O antídoto é o veneno que salva, mas que se aplicado em dose exagerada, também mata. Para administrar qualquer remédio extremo é necessário conhecer e avaliar cuidadosamente o quadro geral do paciente, se resistirá aos efeitos colaterais, se ainda funcionam os órgãos vitais. Ter em mente que o objetivo é a recuperação, nunca a morte por overdose.
Vítima de infecção generalizada e com todos os órgãos debilitados, quem está na UTI é o Brasil. É o Estado de Direito. Vou completar 78 anos dos quais 51 foram dedicados à vida pública. Nesta longa caminhada convivi com duas ditaduras: a de Vargas (1937-1945) e o Golpe Militar (1964), idênticas quanto às arbitrariedades. Fui vítima da última, quando me cassaram o mandato de Presidente da Assembleia Legislativa do Maranhão.

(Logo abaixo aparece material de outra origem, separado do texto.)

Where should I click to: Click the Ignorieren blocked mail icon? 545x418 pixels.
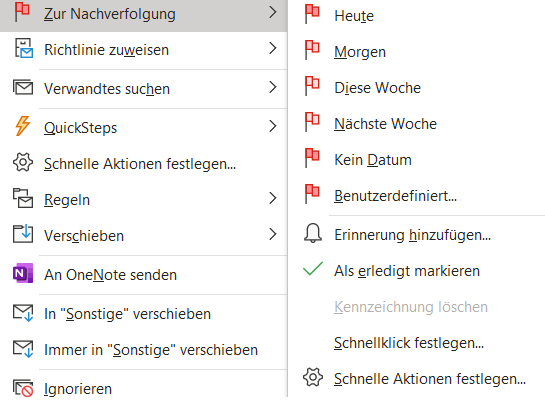point(23,388)
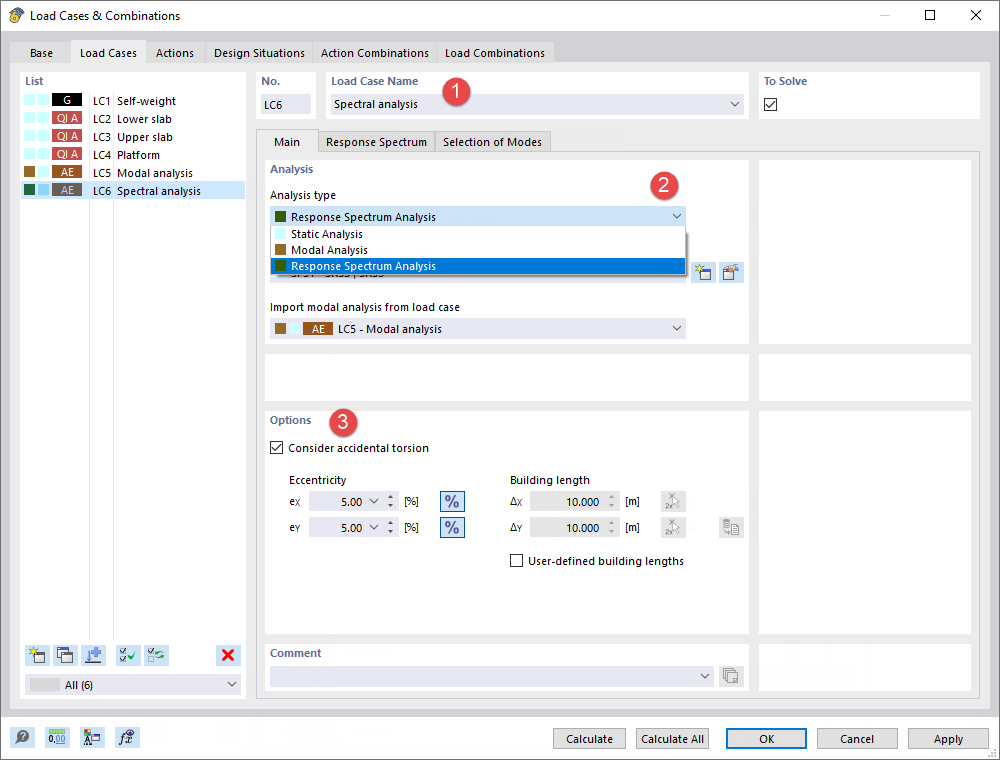Create new response spectrum analysis settings
Viewport: 1000px width, 760px height.
point(703,272)
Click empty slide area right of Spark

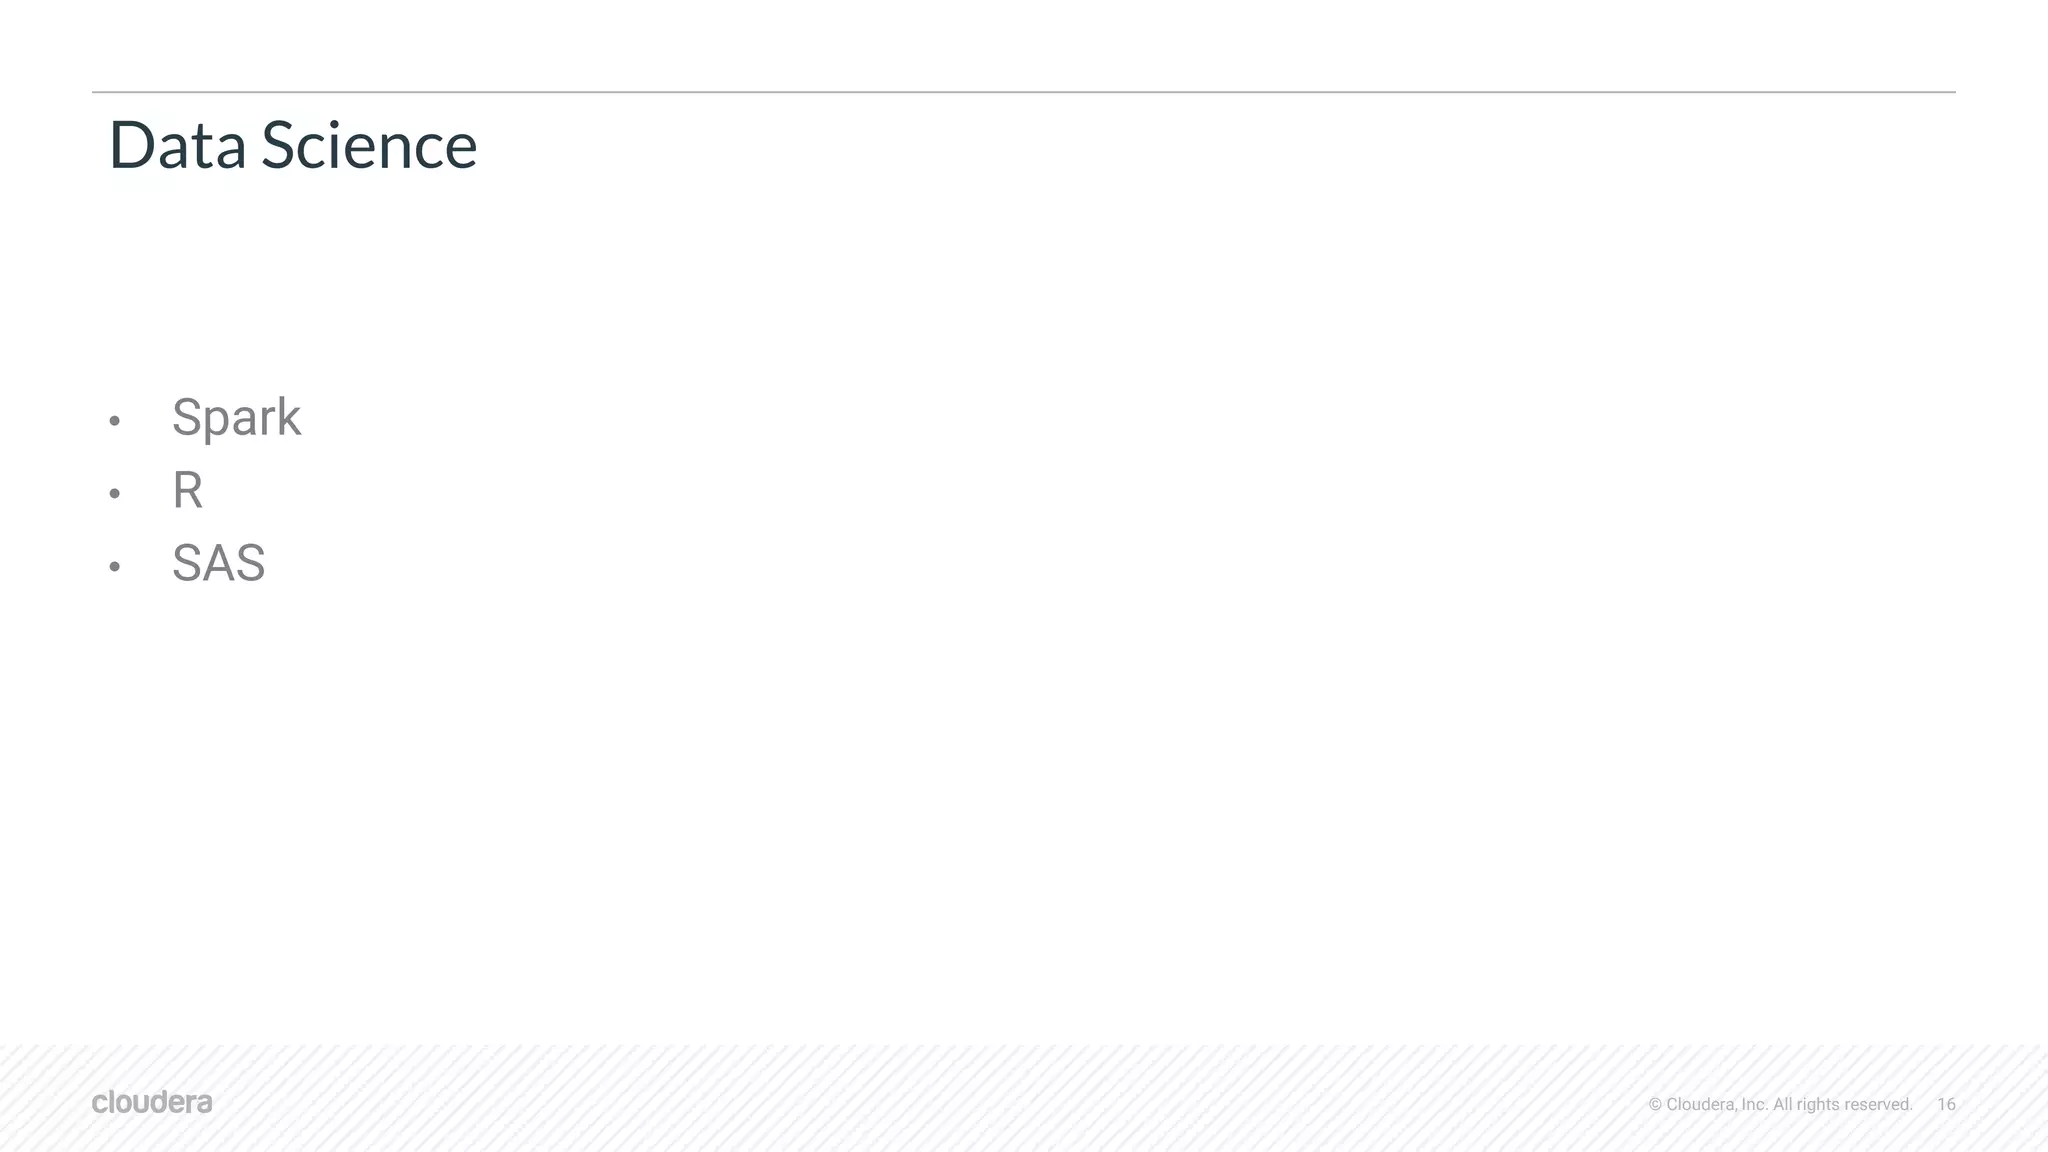coord(1100,418)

A história nos dá conta de que, até hoje, apenas dois processos de impeachment foram admitidos pela Câmara dos Deputados: o primeiro contra Getúlio Vargas, por suposta conspiração contra os Estados Unidos da América do Norte e o segundo em desfavor de Fernando Collor de Mello, por corrupção. O Presidente Vargas foi absolvido e Collor teve o mandato cassado por falta de base sólida no parlamento. Como senador, votei pelo impedimento do presidente. Poucos meses depois, o Supremo Tribunal Federal inocentou o alagoano, caçador de marajás, que agora é senador e, novamente processado, poderá vir a ser um dos juízes de Dilma caso o plenário da Câmara opine pela procedência do processo. Trata-se de um quadro dantesco beirando o irracional.

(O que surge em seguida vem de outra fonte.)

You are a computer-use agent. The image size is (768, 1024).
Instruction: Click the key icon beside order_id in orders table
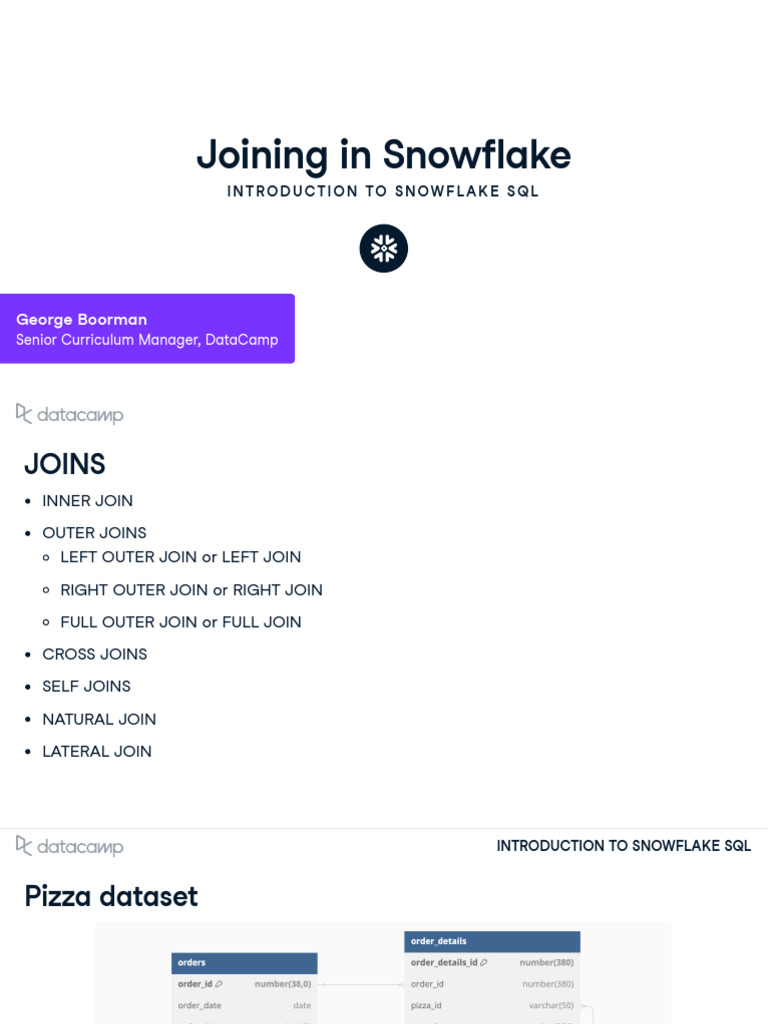coord(219,984)
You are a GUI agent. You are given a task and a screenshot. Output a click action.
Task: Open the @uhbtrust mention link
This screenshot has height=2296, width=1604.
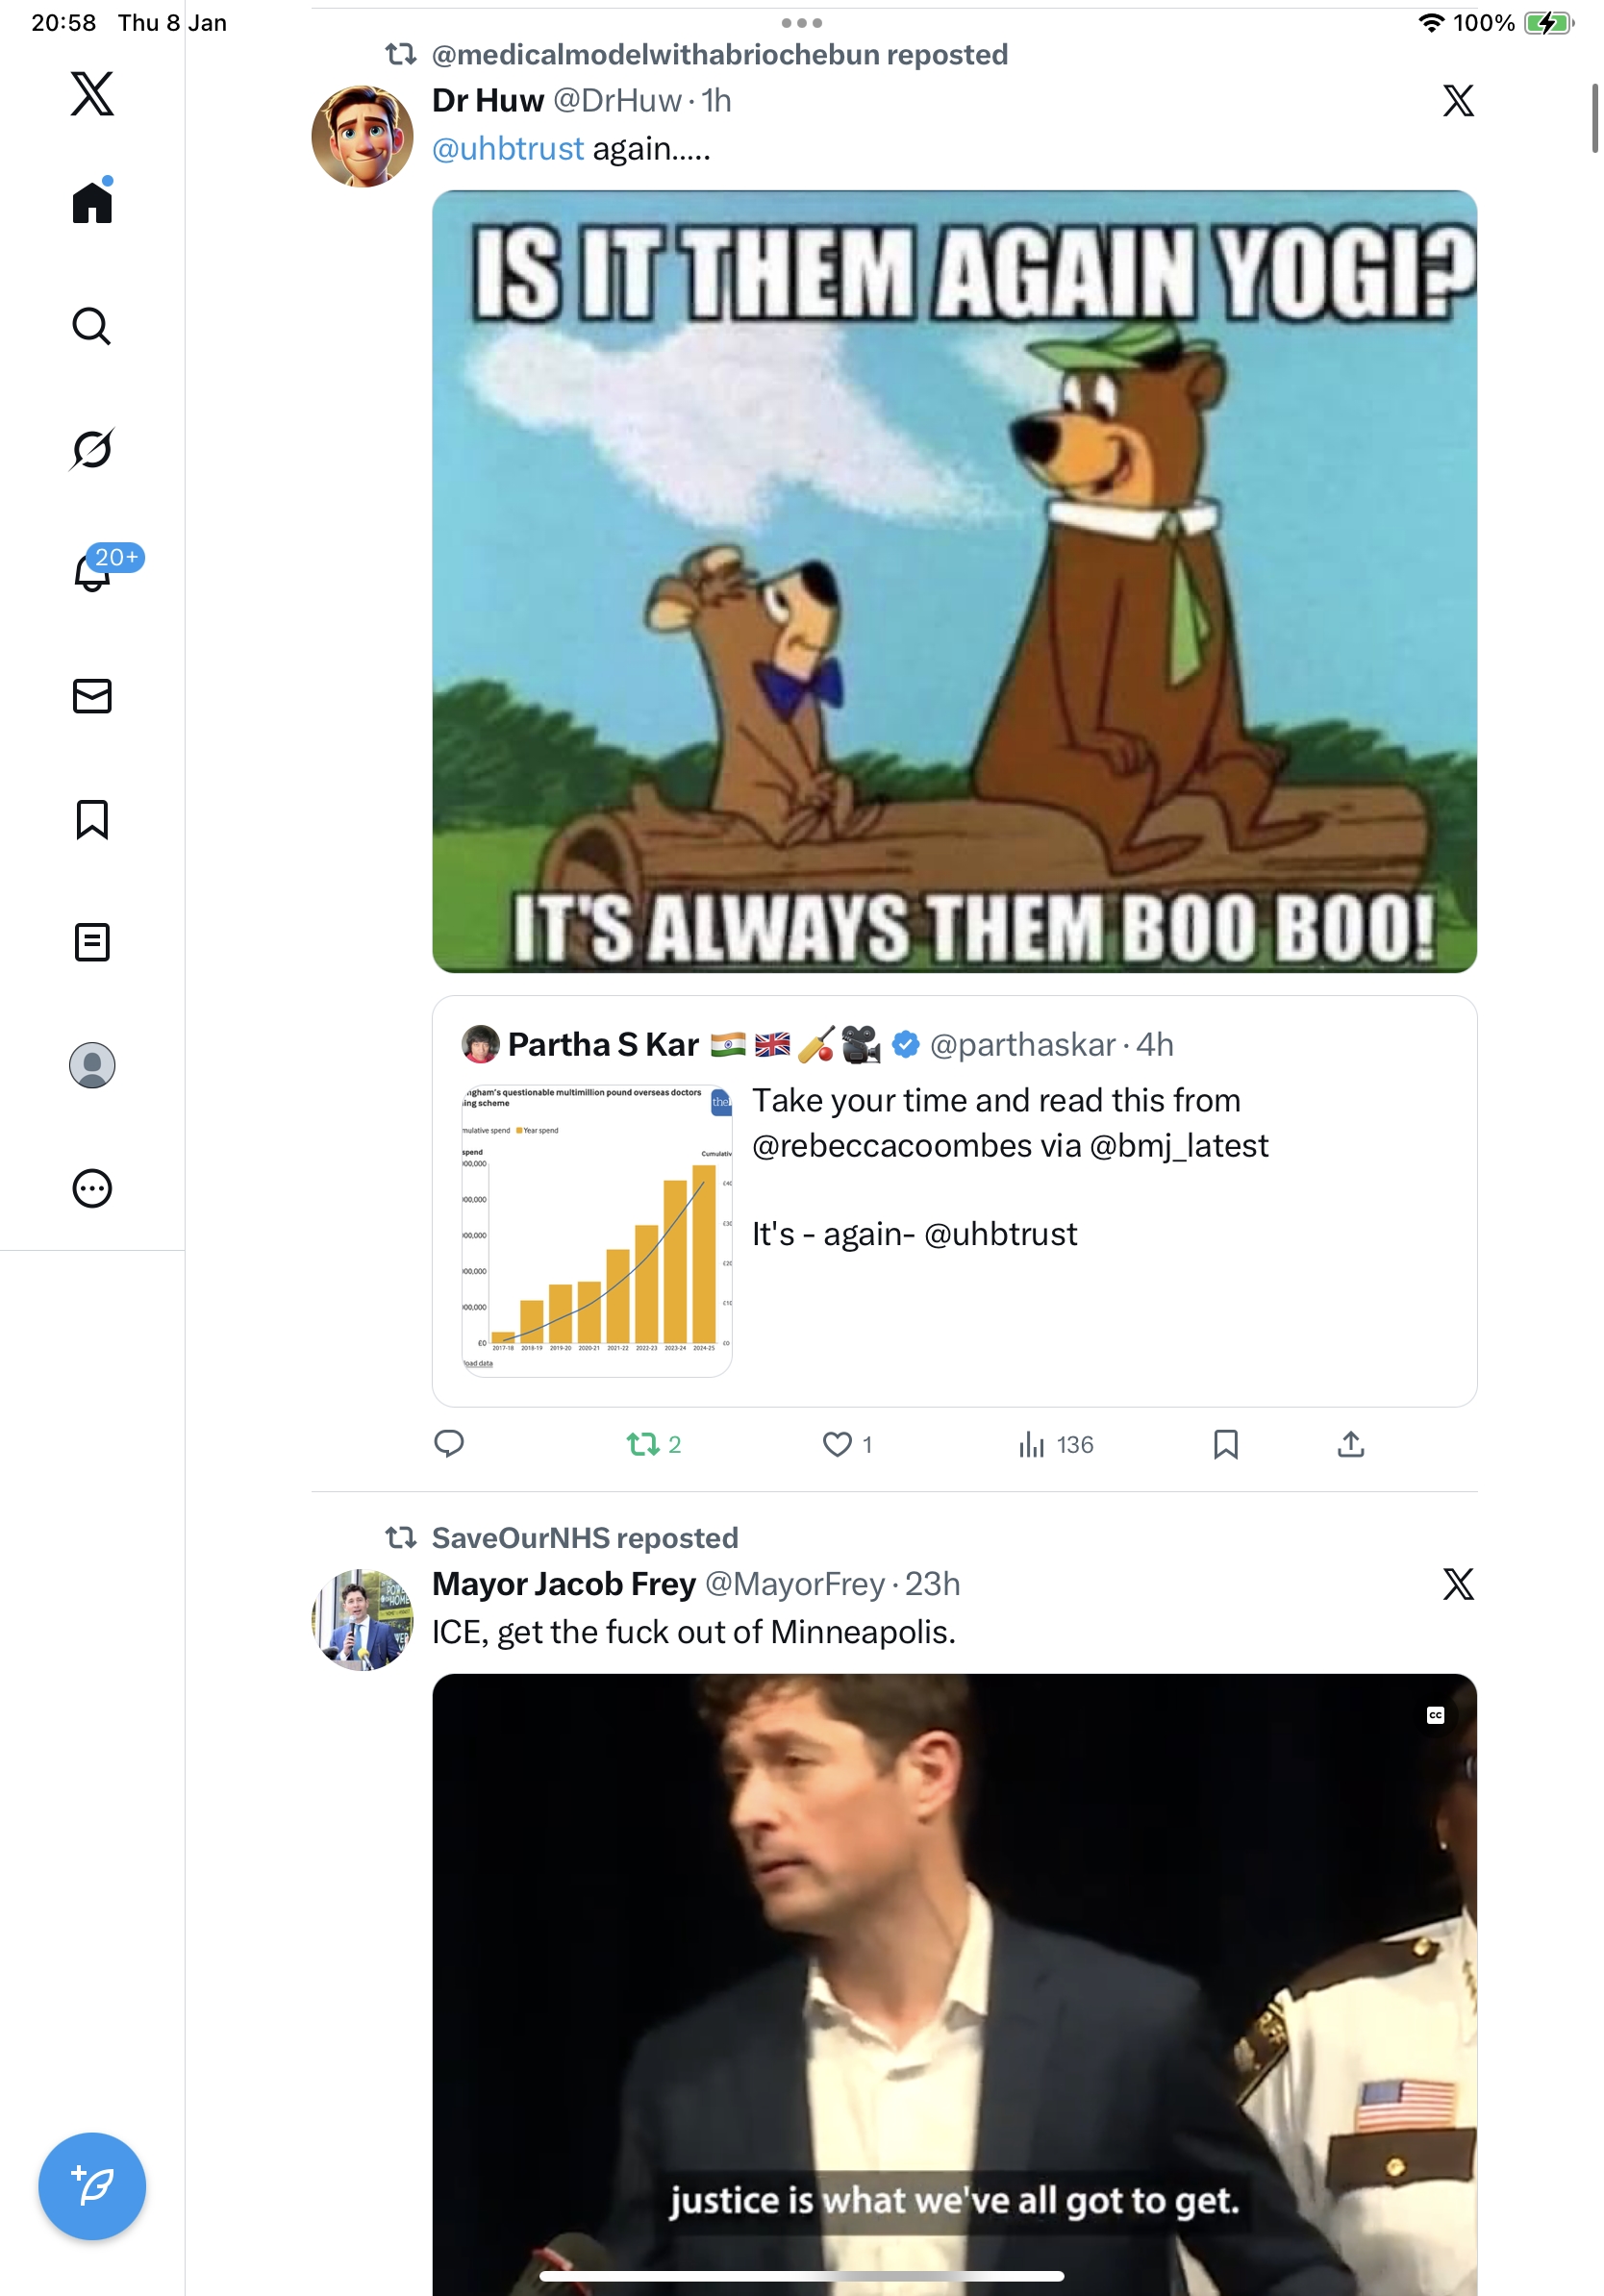click(507, 149)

A complexidade do contexto exige, de todos, a máxima cautela e sabedoria política. Já não existe harmonia entre os poderes constituídos. O que deveria ser independência transformou-se em antagonismo. O Presidente do Senado, indiciado em quatro processos, disputa poderes com o Presidente da Câmara, figura abjeta de chantagista, cujos delitos e crimes ilustram uma longa folha corrida. A Presidente da República, desmoralizada, vai desde um processo eleitoral, que poderá cassá-la juntamente com o vice Michel Temer até às pedaladas do TCU. Ridicularizada virou piada de mau gosto aqui e alhures. O que dizer do Congresso com mais de cento e quarenta deputados e quatorze senadores indiciados por fraudes e corrupção? Terão eles hombridade para depor um Presidente e definir novos rumos para a República?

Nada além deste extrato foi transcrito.